Disk size calculation question

When I use IOCTL_DISK_GET_DRIVE_GEOMETRY to calculate disk size I get:

Cylinders: 6527
Tracks/Cylinder: 255
Sectors/Track: 63
Bytes/Sector: 512

I calculate disk size to this:

Sectors: 104856255
Bytes: 53686402560

However, when I call IOCTL_DISK_GET_LENGTH_INFO I get a different value than what I calculated above:

DiskInfo Bytes: 53687091200

Close, but no cigar. Should I be using IOCTL_DISK_GET_LENGTH_INFO and not IOCTL_DISK_GET_DRIVE_GEOMETRY to get physical disk size?

I see that the second values is rounded up to 4096 bytes (which happens to be the volumes cluster size). The first values rounds to sector size. But the disk should not know about cluster sizes.

– Jamey

I’m sure you realize that the disk geometry is essentially made up information, and may not have even a remote resemblance to the actual physical construction of the drive.

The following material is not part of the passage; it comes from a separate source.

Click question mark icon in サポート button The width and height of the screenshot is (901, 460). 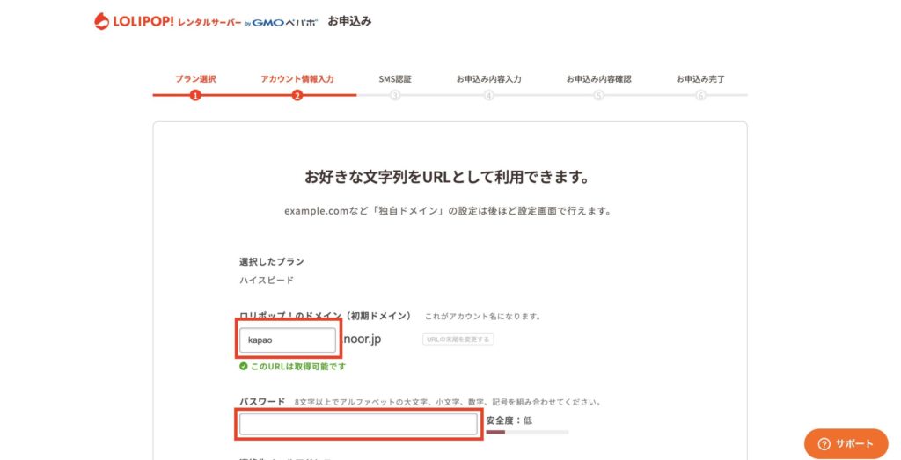point(824,444)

Given this, I would use it for anything. Nothing at all.

IOCTL_DISK_GET_LENGTH_INFO Seems to be the way to go.

Peter

Thanks! The larger size seemed to be the correct one to use.

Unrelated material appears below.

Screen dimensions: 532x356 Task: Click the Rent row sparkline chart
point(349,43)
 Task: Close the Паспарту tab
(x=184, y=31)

It is also interesting that you can call IOCTL_DISK_GET_DRIVE_GEOMETRY requires no access rights to the disk, but IOCTL_DISK_GET_LENGTH_INFO requires read access rights. Just a subtle observation.

LOL… you need no access rights to obtain useless information, I guess! :wink:
Peter

I’ve settled on IOCTL_DISK_GET_DRIVE_GEOMETRY_EX. It has both the CHS and real size values you get from _GET_LENGTH_INFO. And, using IOCTL_DISK_GET_DRIVE_GEOMETRY_EX also does not require read access to the device.

I’ve written an FS filter that creates a virtual VHD file that gets assigned to a physical disk; \.\PhysicalDrive#. When the file is queries for size information it returns the size of the physical disk + 512 bytes for the fake (in memory) VHD footer. The file looks like any normal fixed VHD file. Reads and writes are redirected to the physical disk.

Unlike VMWare, Hyper-V does not allow the importing or migration of VMs that have physical disks attached to them. Now it does :slight_smile: You can even attach the VHD file in Disk Manager to mount up the volumes. Works if you take the source disk offline too; so there are no conflicts.

Nice project. You’re open sourcing that?

Peter

Nice project. You’re open sourcing that?

OMG…

I am afraid my observation may provoke “The Hanging Judge’s” wrath, but the whole thing sounds like “Filedisk (or whatever it is called) - 2” project is on its way. All the potential “thieves” in existence must be rubbing their hands in anticipation, and all “NTDEV professional ethics and high moral standards guardians” are already testing their CapsLock keys…

Anton Bassov

Building up a fake VHD footer was trivial. However, you cannot attach a VHD file to a version 2 Hyper-V VM. It will only accept VHDX files. I poured over the VHDX specification with respect to fixed size disks, and found very little information. Does anyone know of any samples in GitHub or elsewhere that can give me a good example of accessing a VHDX file from C++; not via the CreateVirtualFile APIs? I really don’t want to have to spend the next few days tearing that sucker appart if someone else has already done so. Are all the logging features and such implemented for fixed VHDX files?